I am worried, though, about the start of softball season.

It takes me about 18 weeks of practice to become anything but an embarrassment on the field, and it does not look like we are going to get those 18 weeks of prep time.

Last year we had been practicing for a couple of weeks, at least, by this time of year.

One thing that we can count on, however, is the beautiful and uplifting return of extra daylight.

This week, we have nearly 15 hours of daylight from morning twilight to evening twilight, and the sunsets each day have been lovely.

• • •

About 24 years ago, I was working for a group of weekly newspapers in southern Wisconsin.

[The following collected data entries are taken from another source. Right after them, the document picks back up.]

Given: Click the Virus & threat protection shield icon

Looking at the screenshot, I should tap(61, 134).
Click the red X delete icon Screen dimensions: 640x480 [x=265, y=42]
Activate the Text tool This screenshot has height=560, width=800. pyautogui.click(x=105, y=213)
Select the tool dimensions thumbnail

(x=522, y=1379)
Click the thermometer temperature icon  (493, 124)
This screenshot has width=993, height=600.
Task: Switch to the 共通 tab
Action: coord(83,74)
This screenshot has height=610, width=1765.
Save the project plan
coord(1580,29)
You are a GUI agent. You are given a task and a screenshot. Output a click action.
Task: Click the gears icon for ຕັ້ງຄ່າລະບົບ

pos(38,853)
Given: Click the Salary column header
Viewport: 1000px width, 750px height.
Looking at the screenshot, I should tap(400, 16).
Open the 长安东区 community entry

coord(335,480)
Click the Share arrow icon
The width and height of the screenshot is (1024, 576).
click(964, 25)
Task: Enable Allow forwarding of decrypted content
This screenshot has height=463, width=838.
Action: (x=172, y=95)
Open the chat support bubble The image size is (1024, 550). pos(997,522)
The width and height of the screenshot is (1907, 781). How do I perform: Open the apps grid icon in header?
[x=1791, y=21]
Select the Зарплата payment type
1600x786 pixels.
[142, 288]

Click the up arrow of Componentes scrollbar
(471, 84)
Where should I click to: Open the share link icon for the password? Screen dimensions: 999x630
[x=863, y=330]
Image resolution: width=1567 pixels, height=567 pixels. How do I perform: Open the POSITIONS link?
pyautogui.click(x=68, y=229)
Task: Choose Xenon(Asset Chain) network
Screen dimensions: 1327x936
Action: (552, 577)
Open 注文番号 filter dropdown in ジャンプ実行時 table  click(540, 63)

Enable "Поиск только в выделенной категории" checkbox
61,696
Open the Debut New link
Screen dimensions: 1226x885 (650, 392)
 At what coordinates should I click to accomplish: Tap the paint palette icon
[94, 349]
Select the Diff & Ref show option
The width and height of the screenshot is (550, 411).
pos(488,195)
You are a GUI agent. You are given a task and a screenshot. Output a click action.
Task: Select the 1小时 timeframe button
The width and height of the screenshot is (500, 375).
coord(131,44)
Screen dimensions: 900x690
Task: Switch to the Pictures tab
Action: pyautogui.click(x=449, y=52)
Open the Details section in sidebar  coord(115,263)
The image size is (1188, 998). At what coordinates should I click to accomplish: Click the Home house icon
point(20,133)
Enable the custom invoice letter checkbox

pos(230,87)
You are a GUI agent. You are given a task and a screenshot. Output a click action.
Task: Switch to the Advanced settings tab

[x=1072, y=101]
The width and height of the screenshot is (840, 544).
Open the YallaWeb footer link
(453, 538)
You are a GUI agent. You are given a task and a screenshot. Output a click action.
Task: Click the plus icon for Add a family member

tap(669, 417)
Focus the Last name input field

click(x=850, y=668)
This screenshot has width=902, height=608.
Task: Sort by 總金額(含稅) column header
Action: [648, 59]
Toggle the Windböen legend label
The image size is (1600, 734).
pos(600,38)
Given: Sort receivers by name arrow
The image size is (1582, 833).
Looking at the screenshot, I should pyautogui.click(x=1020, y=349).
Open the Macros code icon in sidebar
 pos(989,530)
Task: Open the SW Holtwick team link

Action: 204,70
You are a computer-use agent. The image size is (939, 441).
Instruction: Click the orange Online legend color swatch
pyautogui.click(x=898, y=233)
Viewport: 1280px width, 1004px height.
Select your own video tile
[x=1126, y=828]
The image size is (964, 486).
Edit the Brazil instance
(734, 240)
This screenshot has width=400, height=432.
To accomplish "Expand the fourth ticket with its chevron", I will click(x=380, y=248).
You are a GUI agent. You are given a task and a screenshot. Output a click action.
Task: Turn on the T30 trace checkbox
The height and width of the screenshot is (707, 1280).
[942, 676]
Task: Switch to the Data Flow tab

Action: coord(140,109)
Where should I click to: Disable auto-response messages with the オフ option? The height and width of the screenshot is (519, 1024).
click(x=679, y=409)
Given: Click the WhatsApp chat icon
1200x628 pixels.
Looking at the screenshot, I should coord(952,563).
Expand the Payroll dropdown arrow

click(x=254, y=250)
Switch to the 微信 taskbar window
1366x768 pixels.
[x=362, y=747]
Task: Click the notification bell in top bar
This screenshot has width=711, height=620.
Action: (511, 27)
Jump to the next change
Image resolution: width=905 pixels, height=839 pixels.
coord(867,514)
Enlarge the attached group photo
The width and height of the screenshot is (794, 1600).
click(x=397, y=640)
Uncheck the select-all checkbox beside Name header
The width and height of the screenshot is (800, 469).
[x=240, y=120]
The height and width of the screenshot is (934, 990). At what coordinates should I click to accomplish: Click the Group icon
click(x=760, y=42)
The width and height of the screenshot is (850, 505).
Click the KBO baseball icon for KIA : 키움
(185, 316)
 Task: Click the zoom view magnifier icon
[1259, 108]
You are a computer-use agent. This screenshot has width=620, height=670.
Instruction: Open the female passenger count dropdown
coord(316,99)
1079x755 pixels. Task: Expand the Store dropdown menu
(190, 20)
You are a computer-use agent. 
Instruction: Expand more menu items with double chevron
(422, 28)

Calling on a distant advertiser one day, I left behind the scientific calculator that I was forced to buy for high school physics and had been using ever since.

For weeks, and then months, I meant to go back and retrieve but somehow never got around to it.

Eventually, many years later, I got around to buying myself another calculator, and found that the technology had improved significantly.

The new one lacked many scientific features, but I had found that newspaper work seldom requires the use of logarithms anyway, so that was no problem.

What I did get, for something like $10, was a tool no more than a quarter-inch thick, solar powered (actually, any light source will do) and which has proven sturdy enough to remain in use for decades. It is an amazing piece of technology.

All this came to mind one day recently when I fished the calculator out of its drawer and found that the hinge on its flippy screen (a feature, by the way, that is even more useless than logarithms) had broken.

The calculator still works, but it is at last starting to show signs of its age and I noticed, for the first time, that it is scratched and dented and that its grey finish is wearing off in some places. It is, in fact, probably a sign of its age it actually contains some metal parts.

I wish that I could find the engineer, now probably retired, who had drafted the specifications for that calculator. I would like to shake his — or her — hand and deliver a consumer report.

So much of what we use today is designed to be thrown away quickly, and this calculator was probably one exception. But it’s a pleasure when something exceeds expectations.

Dave Churchill’s column runs on Fridays.